Alexandra Baumhardt is a 2013 graduate of MU’s School of Journalism. She will use her Fulbright grant in Spain, studying the making of short films, documentaries and photography.
Graduate student Travis Eakin also earned a Fulbright grant and will conduct research in Germany.
Six MU students earned English Teaching Assistantships (ETA) through the Fulbright program including, Erica Eisenberg, who will teach in Colombia. A communication major, Eisenberg became increasingly interested in language and culture during a previous trip to South America.
“Seeing how language and culture inform the human experience fascinated me and enriched my life greatly,” Eisenberg says. “Beyond the obvious excitement of living in a new place, I know that this year will be very formative in my life. After this year, I hope to have a clearer sense of how to piece my passions together to build a fulfilling career.”
Similar to Eisenberg, prior study abroad trips persuaded Kaitlyn Erehart and Makenna Schrader to pursue Fulbright ETAs. After studying in South Korea, Erehart was interested in returning as a teacher.
“Fulbright really intrigued me as a way to gain more experience teaching English-language learners,” Erehart says. “I was additionally interested in returning to South Korea to learn about its education system and about the country’s initiative to promote positive mental health in young students.”
For Schrader, it was her time studying in Spain that influenced her application for an ETA.
“I am most looking forward to immersing myself in the Spanish culture and learning as much from my students as they are learning from me,” Schrader says.

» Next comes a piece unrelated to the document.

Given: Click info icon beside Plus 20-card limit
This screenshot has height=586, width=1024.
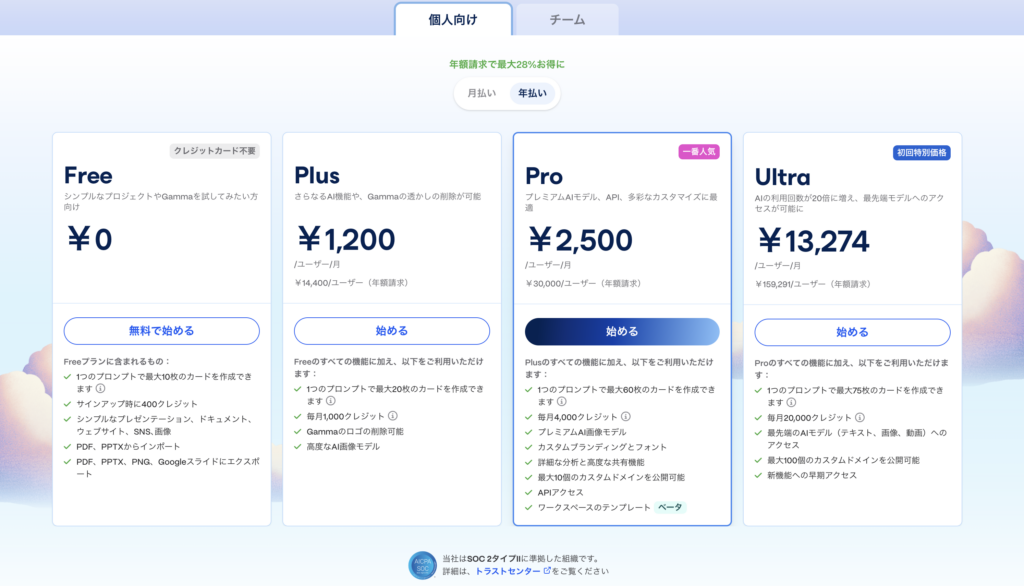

Josh Gilmer, who like Franks is from Nixa, Missouri, and Emily Wiechmann were selected for ETAs to teach in Russia and Kazakhstan, respectively. Rachel Newman was selected for a Fulbright ETA, but declined in order to take a full-time position in Brandeis University’s English Language Program for international students.
In addition, Haley Myers was named an alternate for a study grant to the UK. Evan Townsend, a 2014 graduate of Mizzou, applied at-large and was selected as an ETA to Kenya.
The Fulbright Program is the flagship international educational exchange program sponsored by the U.S. government and is designed to increase mutual understanding between the people of the United States and the people of other countries. Recipients of Fulbright grants are selected on the basis of academic or professional achievement, as well as demonstrated leadership potential in their fields.